◆ **Task requirements**
Copy out the lines below word for word, starting at the line with "How do I perform: Open the Inventory menu?" and ending at the line with "point(757,58)", both included.

*** Data excerpts ***

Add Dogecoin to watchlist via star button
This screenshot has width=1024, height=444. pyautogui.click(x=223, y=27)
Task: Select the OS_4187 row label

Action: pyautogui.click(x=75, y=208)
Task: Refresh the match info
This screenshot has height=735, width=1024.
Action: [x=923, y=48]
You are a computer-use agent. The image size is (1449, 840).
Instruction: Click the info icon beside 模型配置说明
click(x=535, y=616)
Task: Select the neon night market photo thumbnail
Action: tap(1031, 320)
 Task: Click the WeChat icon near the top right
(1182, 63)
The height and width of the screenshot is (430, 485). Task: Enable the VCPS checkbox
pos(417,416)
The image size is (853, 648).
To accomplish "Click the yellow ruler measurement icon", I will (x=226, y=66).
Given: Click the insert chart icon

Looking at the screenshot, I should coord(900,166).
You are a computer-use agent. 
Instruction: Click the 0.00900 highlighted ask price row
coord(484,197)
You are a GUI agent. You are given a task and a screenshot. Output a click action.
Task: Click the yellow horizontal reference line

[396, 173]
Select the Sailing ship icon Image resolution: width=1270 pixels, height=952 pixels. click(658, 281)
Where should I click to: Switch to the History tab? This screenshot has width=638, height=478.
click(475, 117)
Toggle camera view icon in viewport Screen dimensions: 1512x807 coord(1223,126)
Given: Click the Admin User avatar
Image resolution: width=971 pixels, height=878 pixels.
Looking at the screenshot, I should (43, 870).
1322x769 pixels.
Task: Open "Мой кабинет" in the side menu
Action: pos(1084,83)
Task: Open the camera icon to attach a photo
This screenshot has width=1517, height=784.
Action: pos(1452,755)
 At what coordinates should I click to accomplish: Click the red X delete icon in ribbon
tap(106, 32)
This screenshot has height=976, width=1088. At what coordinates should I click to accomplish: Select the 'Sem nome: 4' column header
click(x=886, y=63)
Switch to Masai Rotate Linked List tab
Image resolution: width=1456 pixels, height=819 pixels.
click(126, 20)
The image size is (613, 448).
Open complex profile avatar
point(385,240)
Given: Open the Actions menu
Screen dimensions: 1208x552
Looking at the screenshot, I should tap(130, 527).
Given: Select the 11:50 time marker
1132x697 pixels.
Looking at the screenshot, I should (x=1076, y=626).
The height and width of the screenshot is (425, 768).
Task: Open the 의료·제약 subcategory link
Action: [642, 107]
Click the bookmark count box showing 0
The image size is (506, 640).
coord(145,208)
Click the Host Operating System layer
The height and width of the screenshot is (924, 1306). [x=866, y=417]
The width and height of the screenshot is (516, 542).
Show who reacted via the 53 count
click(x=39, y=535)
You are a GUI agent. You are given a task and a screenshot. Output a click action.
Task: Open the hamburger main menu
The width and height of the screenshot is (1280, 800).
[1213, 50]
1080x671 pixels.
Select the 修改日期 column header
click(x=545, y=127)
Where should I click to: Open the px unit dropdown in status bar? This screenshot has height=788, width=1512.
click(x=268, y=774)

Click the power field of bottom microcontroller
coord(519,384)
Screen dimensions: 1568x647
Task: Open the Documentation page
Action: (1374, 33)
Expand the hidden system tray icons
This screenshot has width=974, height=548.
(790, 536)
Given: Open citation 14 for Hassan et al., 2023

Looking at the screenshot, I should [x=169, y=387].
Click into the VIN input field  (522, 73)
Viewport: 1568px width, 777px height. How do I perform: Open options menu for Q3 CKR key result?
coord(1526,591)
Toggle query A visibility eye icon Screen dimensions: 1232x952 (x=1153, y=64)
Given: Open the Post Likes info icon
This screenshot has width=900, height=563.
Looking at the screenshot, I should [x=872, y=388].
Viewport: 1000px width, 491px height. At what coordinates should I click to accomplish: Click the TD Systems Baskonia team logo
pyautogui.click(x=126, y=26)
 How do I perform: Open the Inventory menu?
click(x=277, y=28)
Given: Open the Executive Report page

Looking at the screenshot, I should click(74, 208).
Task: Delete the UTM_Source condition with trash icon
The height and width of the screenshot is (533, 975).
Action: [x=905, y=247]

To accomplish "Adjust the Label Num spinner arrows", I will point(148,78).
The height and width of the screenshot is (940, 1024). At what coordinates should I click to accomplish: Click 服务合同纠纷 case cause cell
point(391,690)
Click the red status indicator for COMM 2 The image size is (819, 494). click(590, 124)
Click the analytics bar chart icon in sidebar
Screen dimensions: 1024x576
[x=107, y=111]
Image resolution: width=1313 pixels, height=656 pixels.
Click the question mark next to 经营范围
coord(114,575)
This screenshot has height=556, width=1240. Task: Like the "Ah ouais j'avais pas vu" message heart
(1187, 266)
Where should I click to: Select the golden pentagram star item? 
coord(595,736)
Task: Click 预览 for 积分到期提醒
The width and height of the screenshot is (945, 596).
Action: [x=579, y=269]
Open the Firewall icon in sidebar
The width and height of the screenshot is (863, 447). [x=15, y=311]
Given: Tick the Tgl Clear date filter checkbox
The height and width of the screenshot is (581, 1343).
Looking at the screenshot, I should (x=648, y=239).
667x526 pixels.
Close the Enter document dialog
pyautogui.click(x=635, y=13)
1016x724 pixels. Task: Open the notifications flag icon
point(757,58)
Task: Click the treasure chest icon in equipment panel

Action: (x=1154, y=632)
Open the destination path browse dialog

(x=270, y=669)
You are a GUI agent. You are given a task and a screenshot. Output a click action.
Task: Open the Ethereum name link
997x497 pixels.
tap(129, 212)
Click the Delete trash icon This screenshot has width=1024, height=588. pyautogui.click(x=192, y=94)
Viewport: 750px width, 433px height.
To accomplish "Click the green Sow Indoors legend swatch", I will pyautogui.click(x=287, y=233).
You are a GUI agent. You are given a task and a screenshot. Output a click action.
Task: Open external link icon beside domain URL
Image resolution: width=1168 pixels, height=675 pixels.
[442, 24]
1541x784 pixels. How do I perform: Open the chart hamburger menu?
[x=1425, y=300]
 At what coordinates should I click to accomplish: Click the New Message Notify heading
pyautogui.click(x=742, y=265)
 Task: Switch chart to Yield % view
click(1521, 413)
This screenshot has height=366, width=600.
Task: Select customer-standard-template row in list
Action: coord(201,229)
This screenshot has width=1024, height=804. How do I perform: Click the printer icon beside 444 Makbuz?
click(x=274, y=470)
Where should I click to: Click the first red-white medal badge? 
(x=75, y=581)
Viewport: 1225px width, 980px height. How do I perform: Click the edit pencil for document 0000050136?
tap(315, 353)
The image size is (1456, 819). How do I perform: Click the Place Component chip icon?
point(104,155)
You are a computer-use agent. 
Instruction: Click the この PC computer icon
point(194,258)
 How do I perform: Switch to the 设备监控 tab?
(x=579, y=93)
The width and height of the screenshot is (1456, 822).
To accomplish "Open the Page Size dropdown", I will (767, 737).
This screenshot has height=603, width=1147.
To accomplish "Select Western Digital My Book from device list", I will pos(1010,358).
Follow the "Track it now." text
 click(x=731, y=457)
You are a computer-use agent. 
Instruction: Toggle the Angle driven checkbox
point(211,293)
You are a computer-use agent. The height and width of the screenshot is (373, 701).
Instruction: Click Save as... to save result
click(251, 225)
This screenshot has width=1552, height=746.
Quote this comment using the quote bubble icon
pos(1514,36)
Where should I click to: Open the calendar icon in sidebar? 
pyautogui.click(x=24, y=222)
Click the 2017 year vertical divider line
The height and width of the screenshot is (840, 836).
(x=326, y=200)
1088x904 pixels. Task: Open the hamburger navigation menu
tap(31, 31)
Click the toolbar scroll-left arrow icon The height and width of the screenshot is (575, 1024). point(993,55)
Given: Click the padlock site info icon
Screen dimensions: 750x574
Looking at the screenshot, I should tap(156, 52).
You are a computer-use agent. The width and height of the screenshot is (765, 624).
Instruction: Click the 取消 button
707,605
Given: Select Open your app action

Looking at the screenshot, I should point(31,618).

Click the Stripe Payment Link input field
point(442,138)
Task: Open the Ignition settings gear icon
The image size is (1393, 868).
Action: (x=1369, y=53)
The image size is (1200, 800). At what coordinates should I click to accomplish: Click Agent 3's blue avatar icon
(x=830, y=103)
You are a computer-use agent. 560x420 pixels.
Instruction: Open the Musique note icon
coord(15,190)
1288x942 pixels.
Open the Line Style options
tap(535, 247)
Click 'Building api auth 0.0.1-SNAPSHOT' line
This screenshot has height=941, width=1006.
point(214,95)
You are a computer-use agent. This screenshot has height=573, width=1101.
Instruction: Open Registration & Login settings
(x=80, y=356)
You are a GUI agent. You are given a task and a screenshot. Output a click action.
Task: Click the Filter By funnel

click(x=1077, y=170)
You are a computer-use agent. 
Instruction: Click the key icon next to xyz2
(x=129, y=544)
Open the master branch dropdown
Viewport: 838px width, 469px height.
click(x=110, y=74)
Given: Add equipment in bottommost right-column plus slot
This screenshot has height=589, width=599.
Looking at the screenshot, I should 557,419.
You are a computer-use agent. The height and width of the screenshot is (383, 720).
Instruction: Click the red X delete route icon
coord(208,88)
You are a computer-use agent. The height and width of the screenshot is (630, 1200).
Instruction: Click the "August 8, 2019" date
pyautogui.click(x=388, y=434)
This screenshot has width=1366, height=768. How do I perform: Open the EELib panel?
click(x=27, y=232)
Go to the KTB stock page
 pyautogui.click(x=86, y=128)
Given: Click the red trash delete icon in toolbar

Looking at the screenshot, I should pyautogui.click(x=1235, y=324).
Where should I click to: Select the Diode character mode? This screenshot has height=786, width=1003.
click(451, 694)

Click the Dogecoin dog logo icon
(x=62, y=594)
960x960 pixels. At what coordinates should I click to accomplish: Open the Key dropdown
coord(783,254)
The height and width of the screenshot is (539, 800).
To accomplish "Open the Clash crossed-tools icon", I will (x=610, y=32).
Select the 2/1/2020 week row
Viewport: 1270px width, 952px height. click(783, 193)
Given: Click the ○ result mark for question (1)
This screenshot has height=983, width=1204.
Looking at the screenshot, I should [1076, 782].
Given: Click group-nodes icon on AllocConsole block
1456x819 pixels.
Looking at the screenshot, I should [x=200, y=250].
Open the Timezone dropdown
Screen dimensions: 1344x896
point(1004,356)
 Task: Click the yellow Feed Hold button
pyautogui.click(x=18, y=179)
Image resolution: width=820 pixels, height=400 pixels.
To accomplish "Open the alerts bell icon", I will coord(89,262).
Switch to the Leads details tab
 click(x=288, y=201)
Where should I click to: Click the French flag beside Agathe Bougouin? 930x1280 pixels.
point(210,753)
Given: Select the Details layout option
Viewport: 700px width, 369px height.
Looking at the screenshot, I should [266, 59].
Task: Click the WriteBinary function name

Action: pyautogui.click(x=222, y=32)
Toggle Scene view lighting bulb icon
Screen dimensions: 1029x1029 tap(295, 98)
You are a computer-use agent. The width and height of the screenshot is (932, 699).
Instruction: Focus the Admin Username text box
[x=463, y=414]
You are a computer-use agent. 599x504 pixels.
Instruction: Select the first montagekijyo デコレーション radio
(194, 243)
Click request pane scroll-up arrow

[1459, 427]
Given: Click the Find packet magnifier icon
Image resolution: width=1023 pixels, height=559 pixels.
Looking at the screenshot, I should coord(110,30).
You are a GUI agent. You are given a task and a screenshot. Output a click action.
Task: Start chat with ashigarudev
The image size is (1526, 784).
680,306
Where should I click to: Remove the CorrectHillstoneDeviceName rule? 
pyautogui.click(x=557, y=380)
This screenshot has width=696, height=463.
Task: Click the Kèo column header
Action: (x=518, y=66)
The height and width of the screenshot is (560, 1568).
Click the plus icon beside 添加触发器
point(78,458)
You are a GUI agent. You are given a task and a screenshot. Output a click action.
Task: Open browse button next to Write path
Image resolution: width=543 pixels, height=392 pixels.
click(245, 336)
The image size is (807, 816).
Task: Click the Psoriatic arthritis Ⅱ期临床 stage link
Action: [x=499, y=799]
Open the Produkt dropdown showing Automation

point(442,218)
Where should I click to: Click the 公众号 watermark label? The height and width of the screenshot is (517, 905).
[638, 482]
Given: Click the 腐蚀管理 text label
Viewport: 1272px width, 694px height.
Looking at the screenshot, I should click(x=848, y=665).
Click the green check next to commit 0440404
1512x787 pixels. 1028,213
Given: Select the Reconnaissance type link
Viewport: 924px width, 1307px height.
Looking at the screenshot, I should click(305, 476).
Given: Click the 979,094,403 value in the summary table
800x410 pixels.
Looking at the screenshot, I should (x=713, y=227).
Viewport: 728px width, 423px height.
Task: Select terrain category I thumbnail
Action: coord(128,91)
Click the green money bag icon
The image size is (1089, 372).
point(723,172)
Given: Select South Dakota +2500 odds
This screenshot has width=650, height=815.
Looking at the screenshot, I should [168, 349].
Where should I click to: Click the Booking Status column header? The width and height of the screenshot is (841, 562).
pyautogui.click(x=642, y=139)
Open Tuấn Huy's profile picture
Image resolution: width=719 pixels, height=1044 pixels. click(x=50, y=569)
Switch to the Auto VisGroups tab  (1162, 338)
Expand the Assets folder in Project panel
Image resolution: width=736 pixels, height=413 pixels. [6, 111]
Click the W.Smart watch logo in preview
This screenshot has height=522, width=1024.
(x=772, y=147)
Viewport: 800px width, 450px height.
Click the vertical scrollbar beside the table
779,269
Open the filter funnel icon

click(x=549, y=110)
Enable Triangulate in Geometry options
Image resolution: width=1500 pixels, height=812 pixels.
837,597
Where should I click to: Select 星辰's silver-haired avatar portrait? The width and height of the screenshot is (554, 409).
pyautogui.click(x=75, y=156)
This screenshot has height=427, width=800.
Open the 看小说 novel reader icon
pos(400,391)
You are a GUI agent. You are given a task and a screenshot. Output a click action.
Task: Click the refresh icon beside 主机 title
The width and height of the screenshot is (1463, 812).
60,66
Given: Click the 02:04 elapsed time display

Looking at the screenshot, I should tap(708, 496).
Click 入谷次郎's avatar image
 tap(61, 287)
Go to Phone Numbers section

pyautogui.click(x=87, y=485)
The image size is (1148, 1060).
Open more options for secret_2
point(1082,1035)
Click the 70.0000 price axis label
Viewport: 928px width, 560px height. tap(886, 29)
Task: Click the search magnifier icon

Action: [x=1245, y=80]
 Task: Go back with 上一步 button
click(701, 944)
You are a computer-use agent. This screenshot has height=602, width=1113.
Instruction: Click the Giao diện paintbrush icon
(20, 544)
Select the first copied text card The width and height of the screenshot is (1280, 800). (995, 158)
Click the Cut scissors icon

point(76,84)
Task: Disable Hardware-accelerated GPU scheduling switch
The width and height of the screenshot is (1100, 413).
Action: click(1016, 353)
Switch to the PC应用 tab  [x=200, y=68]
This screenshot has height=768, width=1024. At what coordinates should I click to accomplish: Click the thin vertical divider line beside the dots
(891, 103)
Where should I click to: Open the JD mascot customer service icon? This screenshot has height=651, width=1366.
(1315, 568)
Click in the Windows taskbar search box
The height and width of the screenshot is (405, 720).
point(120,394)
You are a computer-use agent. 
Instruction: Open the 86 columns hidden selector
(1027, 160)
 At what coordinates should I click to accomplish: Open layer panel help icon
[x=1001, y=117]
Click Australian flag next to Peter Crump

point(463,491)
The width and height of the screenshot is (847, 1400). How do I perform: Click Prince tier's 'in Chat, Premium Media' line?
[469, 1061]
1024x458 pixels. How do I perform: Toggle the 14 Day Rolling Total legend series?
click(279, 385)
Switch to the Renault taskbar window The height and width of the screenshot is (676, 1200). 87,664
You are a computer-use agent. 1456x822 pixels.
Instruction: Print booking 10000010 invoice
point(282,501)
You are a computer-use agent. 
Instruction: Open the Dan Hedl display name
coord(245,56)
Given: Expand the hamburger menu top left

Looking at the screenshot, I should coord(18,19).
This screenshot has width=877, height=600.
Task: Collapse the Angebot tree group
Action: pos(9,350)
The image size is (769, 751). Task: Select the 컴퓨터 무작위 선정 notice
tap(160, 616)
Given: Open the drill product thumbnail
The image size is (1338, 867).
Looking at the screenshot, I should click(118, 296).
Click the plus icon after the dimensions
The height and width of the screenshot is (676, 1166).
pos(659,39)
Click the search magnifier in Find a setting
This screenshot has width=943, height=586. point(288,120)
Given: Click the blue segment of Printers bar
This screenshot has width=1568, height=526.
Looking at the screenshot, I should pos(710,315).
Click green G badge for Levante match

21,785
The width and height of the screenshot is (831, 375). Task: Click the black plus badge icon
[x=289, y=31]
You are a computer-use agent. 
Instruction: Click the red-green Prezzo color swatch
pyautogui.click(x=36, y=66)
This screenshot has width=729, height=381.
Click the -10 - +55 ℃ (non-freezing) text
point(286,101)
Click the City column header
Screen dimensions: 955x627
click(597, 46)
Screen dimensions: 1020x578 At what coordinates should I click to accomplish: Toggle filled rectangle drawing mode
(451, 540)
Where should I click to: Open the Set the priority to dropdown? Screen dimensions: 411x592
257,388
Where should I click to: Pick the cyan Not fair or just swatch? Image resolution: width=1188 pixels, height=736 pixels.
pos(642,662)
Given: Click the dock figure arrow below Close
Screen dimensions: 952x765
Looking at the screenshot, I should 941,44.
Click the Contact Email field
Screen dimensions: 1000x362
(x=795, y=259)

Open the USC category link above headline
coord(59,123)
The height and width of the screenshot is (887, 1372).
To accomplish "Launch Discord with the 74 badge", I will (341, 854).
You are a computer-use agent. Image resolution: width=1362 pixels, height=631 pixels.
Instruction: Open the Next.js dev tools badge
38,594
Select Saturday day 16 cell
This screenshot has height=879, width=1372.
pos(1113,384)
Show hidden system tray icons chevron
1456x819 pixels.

***

◆ **Reply**
 How do I perform: Open the Inventory menu?
click(x=277, y=28)
Given: Open the Executive Report page

Looking at the screenshot, I should click(74, 208).
Task: Delete the UTM_Source condition with trash icon
The height and width of the screenshot is (533, 975).
Action: [x=905, y=247]

To accomplish "Adjust the Label Num spinner arrows", I will point(148,78).
The height and width of the screenshot is (940, 1024). At what coordinates should I click to accomplish: Click 服务合同纠纷 case cause cell
point(391,690)
Click the red status indicator for COMM 2 The image size is (819, 494). click(590, 124)
Click the analytics bar chart icon in sidebar
Screen dimensions: 1024x576
[x=107, y=111]
Image resolution: width=1313 pixels, height=656 pixels.
Click the question mark next to 经营范围
coord(114,575)
This screenshot has height=556, width=1240. Task: Like the "Ah ouais j'avais pas vu" message heart
(1187, 266)
Where should I click to: Select the golden pentagram star item? 
coord(595,736)
Task: Click 预览 for 积分到期提醒
The width and height of the screenshot is (945, 596).
Action: [x=579, y=269]
Open the Firewall icon in sidebar
The width and height of the screenshot is (863, 447). [x=15, y=311]
Given: Tick the Tgl Clear date filter checkbox
The height and width of the screenshot is (581, 1343).
Looking at the screenshot, I should (x=648, y=239).
667x526 pixels.
Close the Enter document dialog
pyautogui.click(x=635, y=13)
1016x724 pixels. Task: Open the notifications flag icon
point(757,58)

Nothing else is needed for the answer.